Pandora’s (NYSE:P) Advertising revenue drove the earnings beat. Revenue was $81 million, compared with our estimate of $75 million, consensus of $74 million, and guidance of $72 – 75 million, due primarily to higher advertising revenue. Non-GAAP EPS was $(0.09) (excluding a $0.03/share impact from stock-based comp), compared with our estimate of $(0.18), consensus of $(0.17), and guidance of $(0.21) – (0.18), due to advertising revenue and cost control (including for sales and marketing).

Substantial growth potential still exists. Last quarter, the company forecast a sequential decline in advertising revenue due to seasonality, and lower profits from higher sales and marketing spending to build out its advertising teams in Q1. We believe the modest sequential decline in advertising revenue reflects Pandora’s growing sales effort and its ability to continue its growth trajectory as planned.

FY:13 guidance raised. The company increased FY:13 guidance for revenue to $420 – 427 million from $410 – 420 million and for non-GAAP EPS to $(0.11) – (0.07) from $(0.16) – (0.11). Pandora provided initial Q2 guidance for revenue of $99 – 101 million and for non-GAAP EPS of $(0.05) – (0.03).

We are increasing our FY:13 estimates for revenue to $430 million from $420 million, and for EPS to $(0.05) from $(0.11) to reflect Q1 results and guidance. We are also increasing our FY:14 estimates for revenue to $575 million from $560 million, and are maintaining our estimate for EPS of $0.50.

Pandora (NYSE:P) continues to gain market share in traditional and Internet radio. Pandora had a 71.7% share of listening on the top 20 US Internet radio services at the end of Q1, an increase over last quarter. In addition, it had a 5.95% share of listening on U.S. radio, up from 3.11% at the same time last year.

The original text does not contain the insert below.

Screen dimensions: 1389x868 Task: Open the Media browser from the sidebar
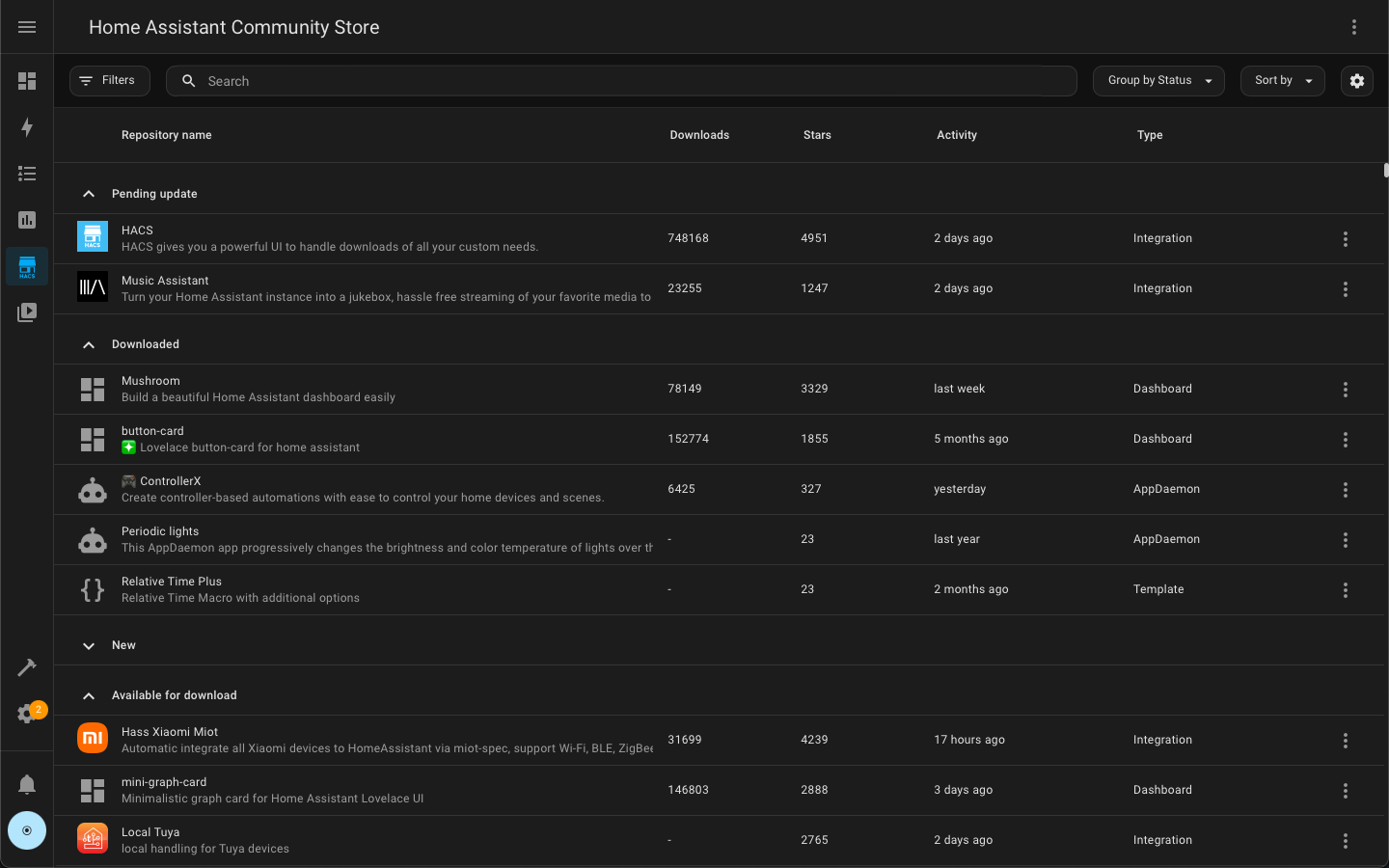coord(27,312)
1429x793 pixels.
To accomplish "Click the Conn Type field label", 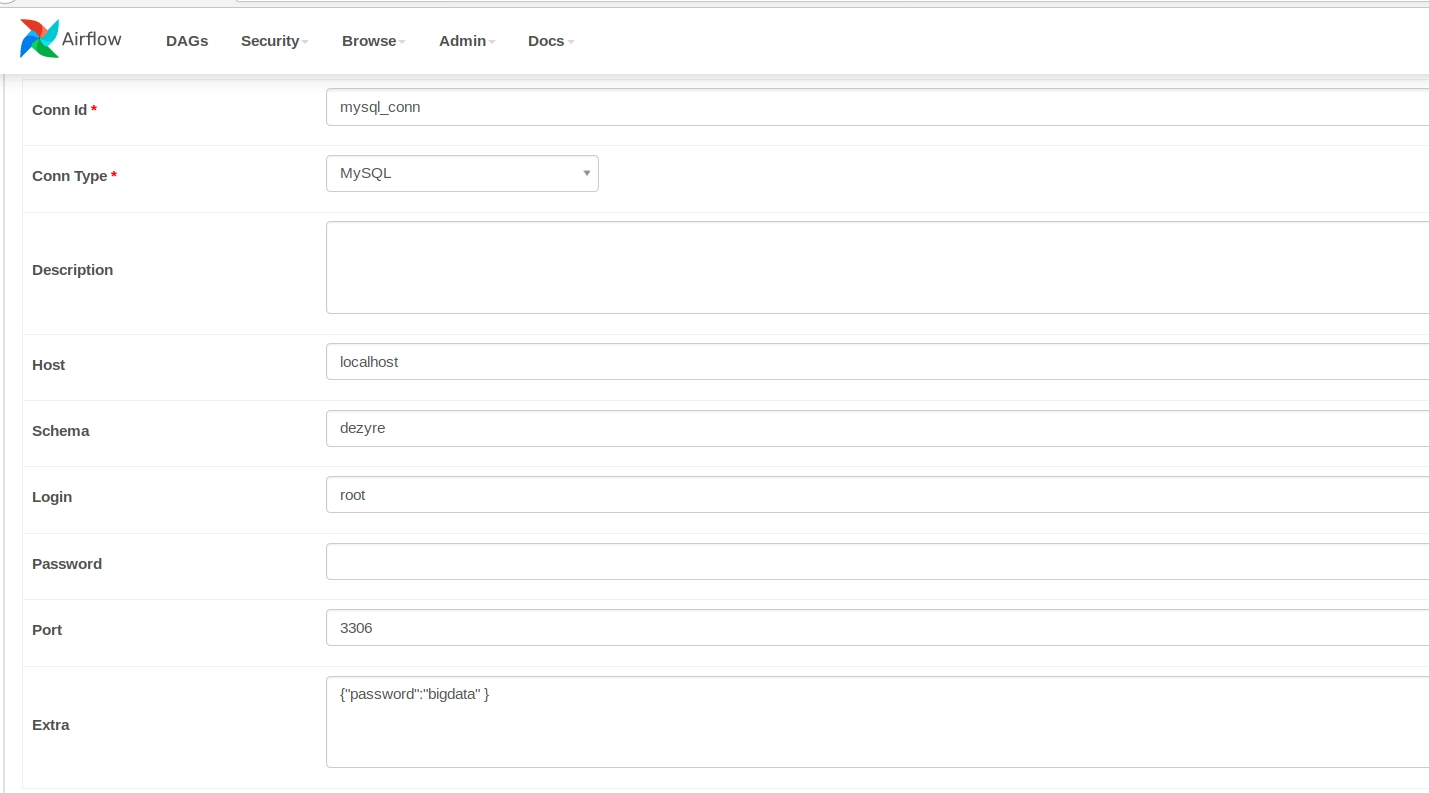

The lack of meaningful earnings has negatively impacted valuation. We believe management is correct in focusing on more meaningful earnings growth long-term. However, we believe that investors will lose patience if Pandora does not grow advertising revenue significantly in FY:13. Current guidance implies sequential growth of ≈ $20 million per quarter; Q2 guidance for revenue of $99 – 101 million is in line with this trajectory, which should lift shares in the near-term.

Maintaining our OUTPERFORM rating and 12-month price target of $14, which reflects 14x normalized EPS of $1.00. Given Pandora’s superior growth outlook to its peers, we are assigning a 17x multiple to CY:14 EPS of $1.00, discounted back to CY:12 at a 10% discount rate.

Michael Pachter is an analyst at Wedbush Morgan.